For numerous reasons, ranging from the widening scale of labor markets to the integration of capital flows, many observers have suggested that the economic geography of the United States is now best understood in terms of “megaregions.” These are assumed to be large regional areas, often cutting across state lines, that are normally centered on major metropolitan hubs and include an orbit of smaller sub-centers. To divide the country into a mosaic of such megaregions, analysts typically rely on a loosely interpretive method which takes into account physical proximity, morphological integration, and cultural similarity, in order to group major and minor cities together with rural areas into coherent regional entities; e.g. Hagler [1] or Kotkin and Schill [2].

However, the empirical problem of dividing space into discrete, bounded, internally-homogenous regions has long been a vexed problem for geographers, with attempts at providing an objective method for regionalization stretching back more than a century [3–6]. While more recent scholarly work has emphasized concepts of connectivity and relationality as theoretical lines of inquiry which lead beyond the confines of bounded space [7–10], the goal of partitioning the United States into functional megaregions shows that the old problem of regional delineation remains very much alive—and unsolved. A geography based solely on what Khanna calls “connectography” [11] fails to offer a practical framework within which to define the bounded geographic areas which continue to mark out spheres of legal jurisdiction, planning authority, transportation, and political representation.

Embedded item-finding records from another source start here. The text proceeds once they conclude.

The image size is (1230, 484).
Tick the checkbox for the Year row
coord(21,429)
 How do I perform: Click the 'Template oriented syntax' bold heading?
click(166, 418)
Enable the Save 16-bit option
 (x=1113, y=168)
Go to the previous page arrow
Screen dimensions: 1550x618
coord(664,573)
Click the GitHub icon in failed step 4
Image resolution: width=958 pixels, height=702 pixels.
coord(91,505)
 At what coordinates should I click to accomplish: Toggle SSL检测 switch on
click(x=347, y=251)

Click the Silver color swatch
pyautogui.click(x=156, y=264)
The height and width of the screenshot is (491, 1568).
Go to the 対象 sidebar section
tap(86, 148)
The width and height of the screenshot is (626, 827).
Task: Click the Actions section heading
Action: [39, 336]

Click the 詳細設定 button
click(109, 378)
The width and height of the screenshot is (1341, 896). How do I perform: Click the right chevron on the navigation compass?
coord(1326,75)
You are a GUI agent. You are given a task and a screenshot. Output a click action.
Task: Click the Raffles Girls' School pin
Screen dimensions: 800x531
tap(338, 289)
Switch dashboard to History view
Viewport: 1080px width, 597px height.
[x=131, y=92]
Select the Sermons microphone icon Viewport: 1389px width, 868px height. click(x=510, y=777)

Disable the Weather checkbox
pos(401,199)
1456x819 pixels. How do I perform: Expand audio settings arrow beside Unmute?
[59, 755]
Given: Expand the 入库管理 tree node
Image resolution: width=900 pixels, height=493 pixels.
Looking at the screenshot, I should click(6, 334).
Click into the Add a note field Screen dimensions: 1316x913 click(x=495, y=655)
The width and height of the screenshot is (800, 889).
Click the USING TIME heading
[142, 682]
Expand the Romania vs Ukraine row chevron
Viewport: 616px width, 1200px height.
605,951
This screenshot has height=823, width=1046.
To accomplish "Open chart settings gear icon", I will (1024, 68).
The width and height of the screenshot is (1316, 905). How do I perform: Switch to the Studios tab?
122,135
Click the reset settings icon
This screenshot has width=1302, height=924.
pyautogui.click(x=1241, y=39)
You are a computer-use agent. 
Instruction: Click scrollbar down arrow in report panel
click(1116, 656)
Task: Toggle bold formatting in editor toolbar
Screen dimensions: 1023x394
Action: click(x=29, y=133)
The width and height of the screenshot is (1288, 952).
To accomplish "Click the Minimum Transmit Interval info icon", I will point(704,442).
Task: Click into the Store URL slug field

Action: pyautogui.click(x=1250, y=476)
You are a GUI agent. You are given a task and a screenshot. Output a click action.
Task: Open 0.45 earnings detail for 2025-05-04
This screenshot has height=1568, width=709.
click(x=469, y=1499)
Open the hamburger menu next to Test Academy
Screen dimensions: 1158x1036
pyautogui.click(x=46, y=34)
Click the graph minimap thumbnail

In this paper, our contribution is to offer an empirical approach to detecting and defining megaregions which takes the insights of a relational, flowing concept of geography and puts them to use in service of delineating coherent, bounded regions. We employ a data set of more than 4,000,000 commutes as a proxy for patterns of economic interconnection, given the importance of commutes in structuring the geography of labor markets [12,13]. The volume and resolution of this data set allows us to depict the interconnected nature of these labor markets at a national scale and, we hope, allows us to make a substantive methodological contribution to the study of megaregions in the United States.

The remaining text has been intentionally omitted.